Anger Over Bush Mortgage Plan Is Misplaced

The threat to the economy trumps the "moral hazard" issue.


I am still getting E-mail from many of my readers (especially the more libertarian-inclined) moaning about the Bush-Paulson subprime mortgage plan. In short, they view it as unnecessary government meddling in the economy that will serve only to insulate dumb/greedy borrowers and dumb/greedy lenders from their financial follies. And to some degree, they are certainly correct. (Some even accuse the White House of "buying votes" for the GOP's 2008 hopefuls.) But to trot out the old Clinton campaign mantra, "It's the economy, stupid." The impact of the credit crunch goes beyond individual borrowers and lenders. Consider this on-point analysis from economist Jim Glassman of JPMorgan Chase:

1) Financial markets remain traumatized by the scale of losses on mortgages and the difficulty in assessing where those losses reside amid high-profile assertions about looming recession threats. That's what 2-year Treasury note yields at 3% and 10-year yields around 4% signify.

2) Mortgage lenders and creditors have strong incentives to avoid unnecessary foreclosures. ... But the workout process is time consuming and could be overwhelmed in coming months. So, the Treasury Secretary's participation has helped to set a broad industry template that will work with borrowers in the fairest and most sensitive way.

3) The interest rate moratorium is a loss of income to the lender and investor in a mortgage pool, because the initial "teaser" rate on subprime mortgages was subsidized to a below-market rate. But investors and creditors must weigh the alternative losses associated with property foreclosure and recovery value of underlying collateral.

4) [The Bush-Paulson plan offers] some assurance to market participants that events are not overwhelming the central bank. That belief—that the central bank was falling behind and could not stave off recessionary tendencies—was undermining confidence in financial markets ...

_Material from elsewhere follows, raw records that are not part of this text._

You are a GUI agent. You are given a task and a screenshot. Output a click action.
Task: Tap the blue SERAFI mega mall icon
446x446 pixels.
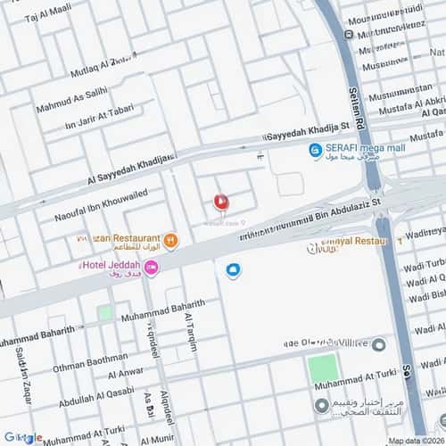coord(315,151)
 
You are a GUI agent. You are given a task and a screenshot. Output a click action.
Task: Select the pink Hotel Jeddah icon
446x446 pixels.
coord(151,268)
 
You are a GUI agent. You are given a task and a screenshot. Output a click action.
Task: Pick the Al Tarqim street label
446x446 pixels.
coord(190,332)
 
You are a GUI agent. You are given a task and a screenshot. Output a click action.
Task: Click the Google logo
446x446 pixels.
coord(23,437)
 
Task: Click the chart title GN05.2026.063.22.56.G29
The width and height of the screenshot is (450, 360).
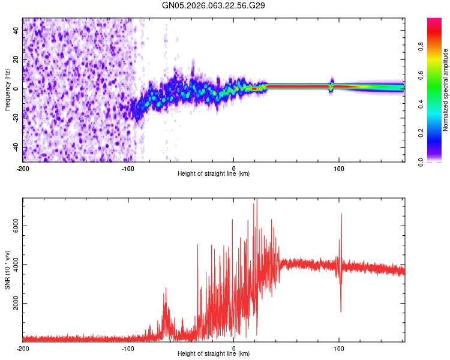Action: coord(214,5)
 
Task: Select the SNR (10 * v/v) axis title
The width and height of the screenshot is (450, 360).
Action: coord(7,269)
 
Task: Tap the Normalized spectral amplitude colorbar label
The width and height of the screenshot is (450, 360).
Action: coord(445,90)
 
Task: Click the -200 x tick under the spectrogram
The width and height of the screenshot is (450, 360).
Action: coord(23,169)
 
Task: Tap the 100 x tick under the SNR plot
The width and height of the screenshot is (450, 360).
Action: coord(339,348)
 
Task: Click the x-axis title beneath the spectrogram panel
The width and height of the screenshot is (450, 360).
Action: coord(214,174)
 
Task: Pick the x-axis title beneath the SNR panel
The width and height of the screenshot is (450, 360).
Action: coord(214,353)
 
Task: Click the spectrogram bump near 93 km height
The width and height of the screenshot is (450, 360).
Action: coord(331,85)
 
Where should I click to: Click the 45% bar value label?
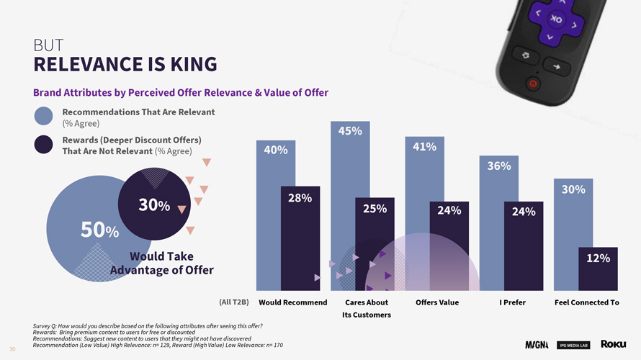(x=350, y=131)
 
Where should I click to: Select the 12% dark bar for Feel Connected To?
(x=597, y=266)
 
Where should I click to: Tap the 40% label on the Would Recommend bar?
(x=276, y=150)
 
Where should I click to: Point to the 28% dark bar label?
(x=300, y=198)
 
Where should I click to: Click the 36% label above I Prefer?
(x=499, y=166)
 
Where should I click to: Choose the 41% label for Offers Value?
(x=424, y=147)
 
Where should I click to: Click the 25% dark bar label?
(x=375, y=209)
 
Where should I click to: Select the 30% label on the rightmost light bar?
(x=573, y=189)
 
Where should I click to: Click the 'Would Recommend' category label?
(x=292, y=302)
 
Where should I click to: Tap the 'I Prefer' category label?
(x=512, y=302)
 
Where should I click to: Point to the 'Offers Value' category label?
(x=437, y=302)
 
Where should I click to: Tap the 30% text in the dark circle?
(x=154, y=205)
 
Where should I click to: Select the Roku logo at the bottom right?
(x=613, y=343)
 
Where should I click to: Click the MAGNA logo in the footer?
(x=537, y=344)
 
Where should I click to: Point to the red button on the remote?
(x=532, y=84)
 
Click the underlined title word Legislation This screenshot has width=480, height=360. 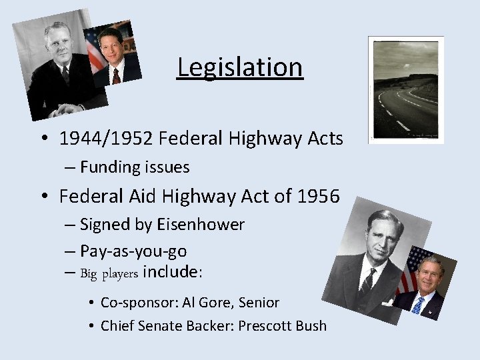click(x=240, y=67)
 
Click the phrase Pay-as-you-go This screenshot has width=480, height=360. click(x=133, y=251)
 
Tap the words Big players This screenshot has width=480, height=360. click(x=109, y=273)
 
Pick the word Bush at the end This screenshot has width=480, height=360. click(x=310, y=326)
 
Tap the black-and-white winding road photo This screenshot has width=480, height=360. click(x=406, y=90)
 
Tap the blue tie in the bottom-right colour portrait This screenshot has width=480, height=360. click(x=418, y=305)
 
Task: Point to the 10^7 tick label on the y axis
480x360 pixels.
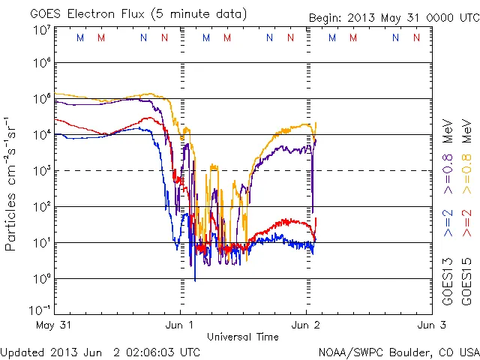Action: click(x=41, y=31)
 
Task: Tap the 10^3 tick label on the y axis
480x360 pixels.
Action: click(x=41, y=170)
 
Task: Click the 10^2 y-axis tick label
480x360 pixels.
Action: click(x=41, y=206)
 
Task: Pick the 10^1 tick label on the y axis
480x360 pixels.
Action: click(x=41, y=242)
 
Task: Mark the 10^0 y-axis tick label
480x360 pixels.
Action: click(x=41, y=278)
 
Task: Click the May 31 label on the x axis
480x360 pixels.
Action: click(x=51, y=325)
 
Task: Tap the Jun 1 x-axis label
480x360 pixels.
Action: click(x=178, y=325)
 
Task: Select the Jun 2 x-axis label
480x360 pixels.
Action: click(x=305, y=325)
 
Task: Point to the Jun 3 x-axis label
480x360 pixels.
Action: click(x=430, y=325)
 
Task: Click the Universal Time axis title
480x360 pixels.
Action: click(x=243, y=337)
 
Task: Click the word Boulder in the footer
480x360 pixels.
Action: click(x=403, y=352)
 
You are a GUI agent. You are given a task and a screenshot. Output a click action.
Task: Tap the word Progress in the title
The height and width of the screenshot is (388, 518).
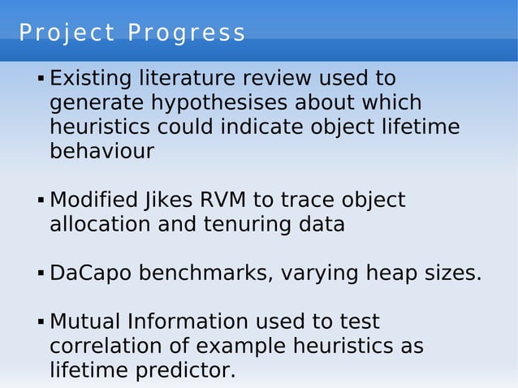coord(187,33)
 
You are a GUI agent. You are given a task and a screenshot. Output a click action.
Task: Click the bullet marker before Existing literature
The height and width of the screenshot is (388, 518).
coord(40,80)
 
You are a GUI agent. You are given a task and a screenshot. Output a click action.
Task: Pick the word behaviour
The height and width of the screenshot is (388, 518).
coord(101,152)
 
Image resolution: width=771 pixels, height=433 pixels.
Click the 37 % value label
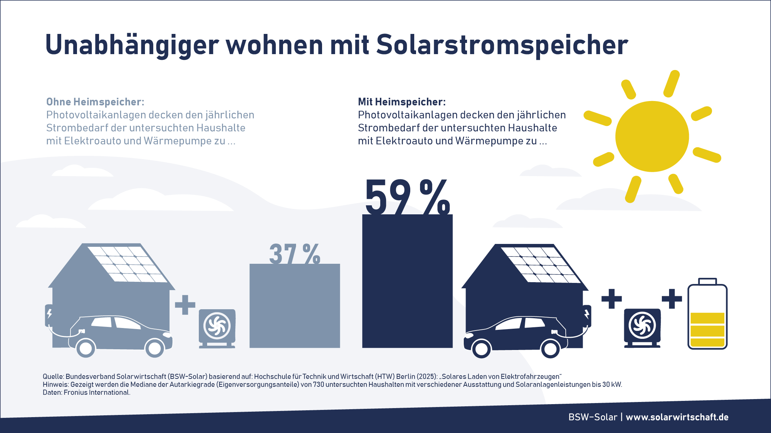click(x=295, y=254)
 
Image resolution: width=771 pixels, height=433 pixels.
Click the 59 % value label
click(x=407, y=197)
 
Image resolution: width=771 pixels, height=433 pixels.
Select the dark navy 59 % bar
click(x=407, y=281)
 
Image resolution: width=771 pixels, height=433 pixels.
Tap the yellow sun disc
click(x=652, y=136)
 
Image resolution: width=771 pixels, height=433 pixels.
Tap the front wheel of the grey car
click(x=155, y=348)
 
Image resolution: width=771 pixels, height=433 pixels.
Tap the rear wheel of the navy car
click(x=550, y=349)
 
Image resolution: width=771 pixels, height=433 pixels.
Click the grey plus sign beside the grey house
click(x=185, y=305)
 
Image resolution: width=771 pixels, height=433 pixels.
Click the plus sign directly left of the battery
click(x=672, y=299)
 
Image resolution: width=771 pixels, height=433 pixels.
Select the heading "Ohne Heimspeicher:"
click(x=95, y=102)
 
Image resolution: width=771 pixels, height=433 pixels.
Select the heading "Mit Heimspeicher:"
click(x=402, y=102)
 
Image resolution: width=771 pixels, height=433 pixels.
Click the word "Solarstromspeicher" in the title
click(x=502, y=45)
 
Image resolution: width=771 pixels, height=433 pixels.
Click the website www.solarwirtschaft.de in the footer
click(x=677, y=417)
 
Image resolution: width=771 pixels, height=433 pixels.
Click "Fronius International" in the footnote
click(x=97, y=393)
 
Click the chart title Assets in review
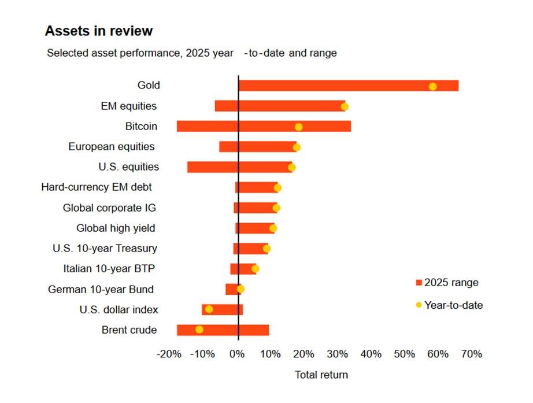tap(99, 31)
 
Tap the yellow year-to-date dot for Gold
tap(432, 86)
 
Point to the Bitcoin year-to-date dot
tap(298, 127)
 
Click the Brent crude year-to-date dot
tap(199, 330)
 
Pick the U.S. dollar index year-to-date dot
tap(209, 309)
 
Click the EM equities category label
tap(128, 106)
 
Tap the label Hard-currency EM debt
tap(97, 187)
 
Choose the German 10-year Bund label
tap(101, 289)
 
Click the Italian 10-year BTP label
tap(109, 268)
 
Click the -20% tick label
tap(169, 354)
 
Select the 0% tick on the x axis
tap(238, 354)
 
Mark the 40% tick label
tap(371, 354)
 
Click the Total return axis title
tap(321, 375)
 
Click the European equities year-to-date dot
tap(297, 147)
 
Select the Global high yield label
tap(116, 228)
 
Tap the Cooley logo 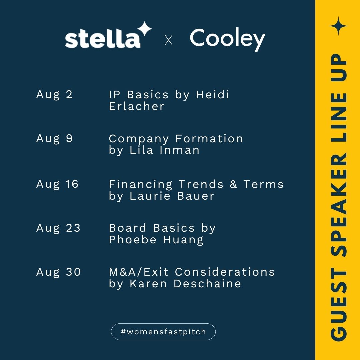click(228, 39)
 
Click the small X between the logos click(169, 40)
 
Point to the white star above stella click(144, 29)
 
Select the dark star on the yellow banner click(338, 26)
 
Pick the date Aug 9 click(54, 139)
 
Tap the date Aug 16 click(57, 184)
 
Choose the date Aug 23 click(58, 228)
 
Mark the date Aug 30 click(59, 272)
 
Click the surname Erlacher click(137, 106)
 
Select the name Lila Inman click(164, 150)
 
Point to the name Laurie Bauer click(172, 196)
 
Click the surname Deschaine click(207, 284)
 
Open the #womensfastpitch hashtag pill click(163, 332)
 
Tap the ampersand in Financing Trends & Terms click(233, 184)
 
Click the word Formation click(209, 139)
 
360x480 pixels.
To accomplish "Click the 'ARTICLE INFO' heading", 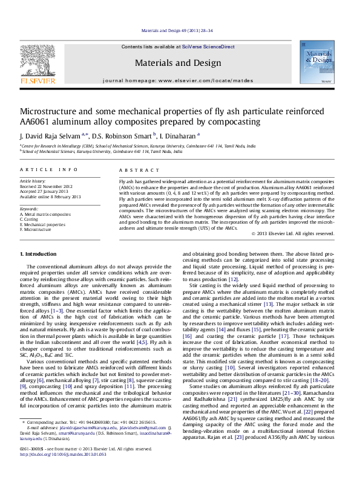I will (x=49, y=170).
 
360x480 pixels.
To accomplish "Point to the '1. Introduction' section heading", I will (x=39, y=270).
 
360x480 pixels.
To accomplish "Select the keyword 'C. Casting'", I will (x=31, y=219).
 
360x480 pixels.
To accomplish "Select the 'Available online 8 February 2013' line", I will (x=50, y=196).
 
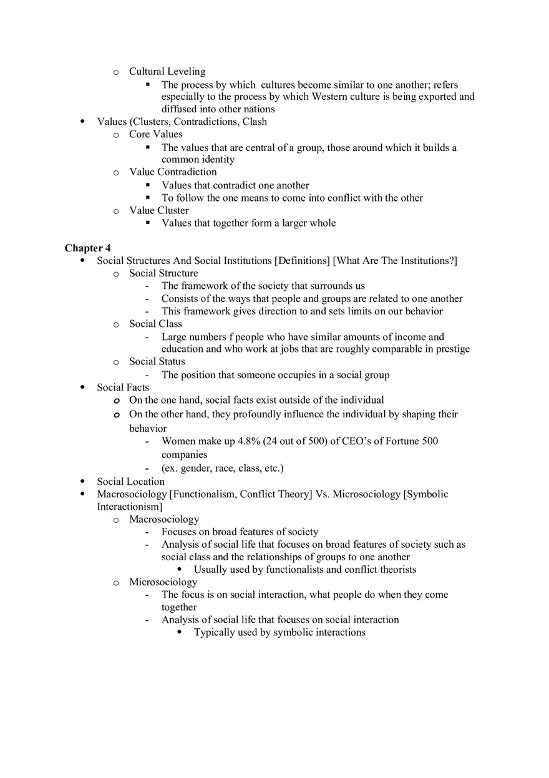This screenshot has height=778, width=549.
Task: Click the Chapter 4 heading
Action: click(87, 248)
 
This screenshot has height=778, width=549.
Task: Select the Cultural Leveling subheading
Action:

5) The 5-year moratorium offers some hope that certain subprime borrowers can "grow into" a more conventional mortgage. For example, if a household's income rises 5%, 25% over the course of a 5-year period, the mortgage payment that household could afford would rise by that percentage as well. ... So, under normal circumstances, a borrower should be able to handle—"grow into"—a 2 to 3 percentage point rise in his mortgage rate from the initial teaser rate over the next five years.

6) The danger lies in the loss of investor confidence in some securitized vehicles. New investor reluctance to hold certain securities—for example, $400 billion of outstanding asset backed commercial paper has vanished since August—will require that a greater share of credit be obtained through more traditional channels. The rise of securitized finance isn't threatened ... but the advance of securitized finance, which in this decade has seen a $10 trillion expansion in asset backed vehicles broadly defined, is sure to slow, implying that credit will be expensive and less available.